V is for Value, in particular, value the things God has given us. Take care of what we have. In part, this is about contentment, about refusing the idolatry of consumerism that craves something until it possesses it and then no longer wants it, but craves the newer model...and the equally idolatrous poverty spirit that ‘makes do’ in a way that denies the generosity and goodness of God: the path between discarding too lightly and hanging on too tightly. There is a time to save your alabaster jar of perfume, and a time to pour it all out in one go. In part, this is about our attitude towards the houses that are provided for us, which we do not own: that we invest in them nonetheless and focus on the gift rather than on the downsides. And value people, through our attitude to what we have, our willingness to use our belongings to bless, as expressions of belonging. So, we will look for opportunities each week to live this out.
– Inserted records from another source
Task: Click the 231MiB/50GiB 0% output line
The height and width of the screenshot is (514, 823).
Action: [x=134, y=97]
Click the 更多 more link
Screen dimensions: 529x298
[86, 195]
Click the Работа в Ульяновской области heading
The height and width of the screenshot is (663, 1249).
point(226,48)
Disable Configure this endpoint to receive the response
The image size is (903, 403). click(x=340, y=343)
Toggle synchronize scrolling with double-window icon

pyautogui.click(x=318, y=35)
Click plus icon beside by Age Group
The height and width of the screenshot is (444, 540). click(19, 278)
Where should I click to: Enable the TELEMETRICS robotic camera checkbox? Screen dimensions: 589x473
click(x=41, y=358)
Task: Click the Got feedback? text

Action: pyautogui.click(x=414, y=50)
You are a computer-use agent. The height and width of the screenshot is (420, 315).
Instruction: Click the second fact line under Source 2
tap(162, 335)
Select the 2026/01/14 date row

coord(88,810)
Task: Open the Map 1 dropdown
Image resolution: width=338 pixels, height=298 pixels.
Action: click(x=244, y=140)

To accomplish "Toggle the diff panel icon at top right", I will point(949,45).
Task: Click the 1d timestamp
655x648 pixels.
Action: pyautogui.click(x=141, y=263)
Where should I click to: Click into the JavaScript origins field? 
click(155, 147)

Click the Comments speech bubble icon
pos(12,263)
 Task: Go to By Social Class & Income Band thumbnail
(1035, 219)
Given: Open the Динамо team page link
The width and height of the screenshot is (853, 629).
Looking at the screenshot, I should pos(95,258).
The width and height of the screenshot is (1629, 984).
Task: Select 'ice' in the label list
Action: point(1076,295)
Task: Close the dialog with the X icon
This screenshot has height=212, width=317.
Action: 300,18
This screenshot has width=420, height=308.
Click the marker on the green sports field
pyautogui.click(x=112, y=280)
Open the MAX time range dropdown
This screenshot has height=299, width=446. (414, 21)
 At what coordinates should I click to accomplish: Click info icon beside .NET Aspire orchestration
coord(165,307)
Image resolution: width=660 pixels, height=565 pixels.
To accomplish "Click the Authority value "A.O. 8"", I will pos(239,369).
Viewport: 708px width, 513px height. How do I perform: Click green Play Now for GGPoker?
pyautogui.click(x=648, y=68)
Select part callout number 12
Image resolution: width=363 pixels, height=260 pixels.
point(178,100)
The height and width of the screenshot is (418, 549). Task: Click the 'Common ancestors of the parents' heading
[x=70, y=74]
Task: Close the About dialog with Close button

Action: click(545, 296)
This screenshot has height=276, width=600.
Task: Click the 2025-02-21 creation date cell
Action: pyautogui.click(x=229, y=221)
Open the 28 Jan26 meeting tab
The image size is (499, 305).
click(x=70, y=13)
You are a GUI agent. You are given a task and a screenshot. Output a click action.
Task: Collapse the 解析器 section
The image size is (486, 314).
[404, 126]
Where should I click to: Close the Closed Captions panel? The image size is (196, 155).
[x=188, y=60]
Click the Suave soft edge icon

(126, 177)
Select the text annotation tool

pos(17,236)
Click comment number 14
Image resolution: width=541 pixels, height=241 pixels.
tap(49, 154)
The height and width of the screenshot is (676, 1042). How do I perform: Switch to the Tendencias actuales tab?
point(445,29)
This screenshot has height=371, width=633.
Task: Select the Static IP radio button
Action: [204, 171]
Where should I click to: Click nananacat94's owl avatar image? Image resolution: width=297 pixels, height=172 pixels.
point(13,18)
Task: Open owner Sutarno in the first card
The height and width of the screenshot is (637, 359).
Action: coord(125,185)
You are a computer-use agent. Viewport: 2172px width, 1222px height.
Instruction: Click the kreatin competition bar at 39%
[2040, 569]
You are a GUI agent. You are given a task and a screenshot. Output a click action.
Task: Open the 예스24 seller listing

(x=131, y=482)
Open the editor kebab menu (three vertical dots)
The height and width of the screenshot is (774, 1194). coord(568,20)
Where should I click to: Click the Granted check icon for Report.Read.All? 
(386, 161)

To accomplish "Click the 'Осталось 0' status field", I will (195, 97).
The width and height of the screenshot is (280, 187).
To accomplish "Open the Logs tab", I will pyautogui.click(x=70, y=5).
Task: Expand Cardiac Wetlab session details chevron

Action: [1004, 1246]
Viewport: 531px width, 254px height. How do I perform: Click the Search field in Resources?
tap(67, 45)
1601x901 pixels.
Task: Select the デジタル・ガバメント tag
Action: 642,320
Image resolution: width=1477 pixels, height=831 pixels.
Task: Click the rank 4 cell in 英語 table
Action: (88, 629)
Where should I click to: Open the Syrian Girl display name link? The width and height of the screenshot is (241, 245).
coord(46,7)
For the kids, in particular, this includes embracing the discipline of tidying up after themselves...
E is for Enjoy. Enjoy life. When we look at Jesus, in the Gospels, we see someone who enjoyed life – yes, not every aspect, but nonetheless – who was the guest at many parties and the host on other occasions; who lived gratefully, with much gratitude for every good gift from heaven; and who came that those who responded to him might experience life in its fullness. Some Christians live as if they believe that life is not meant to be enjoyed, that to do so is somehow improper, whether because they believe that we are fundamentally sinners and therefore meant to live under judgement (whereas the life-in-all-fullness Jesus speaks of is, first and foremost, living post- God’s judgement) or because the spiritual warfare we are caught up in (Jesus contrasts his coming that we might have life with the thief who comes to steal and kill and destroy) is very real. But Jesus, who was more aware of that spiritual struggle than anyone, still chose to enjoy life. So Enjoy is one of our core practices. To enjoy the place God has sent us, as fully as possible. So, for example, we will go out for breakfast on a Saturday morning, to one of the local cafes, as a regular discipline; and Jo and I will go out for lunch, whether on my day off or on another day in the week, regularly. We will look to go out of an evening; and look to do so on a reciprocal babysitting arrangement so that another couple, ‘tied’ by young children, can also go out. We will holiday. Life is to be enjoyed.
To LOVE is simple enough to live, and flexible enough to be lived in ever-changing ages and stages and contexts. To LOVE is simple enough to reproduce, so that others might express the same core practices, in ways that are unique and appropriate to their ages and stages and contexts, in just the same way as our children share our DNA and our features are discernible in theirs while they are nonetheless unique and beautiful people. To LOVE is simple and flexible and practical enough to be multiplied out across a community, as common core practices expressed at personal, nuclear and extended levels. And as common core practices, love covers – or makes up the lack in – a multitude of shortcomings.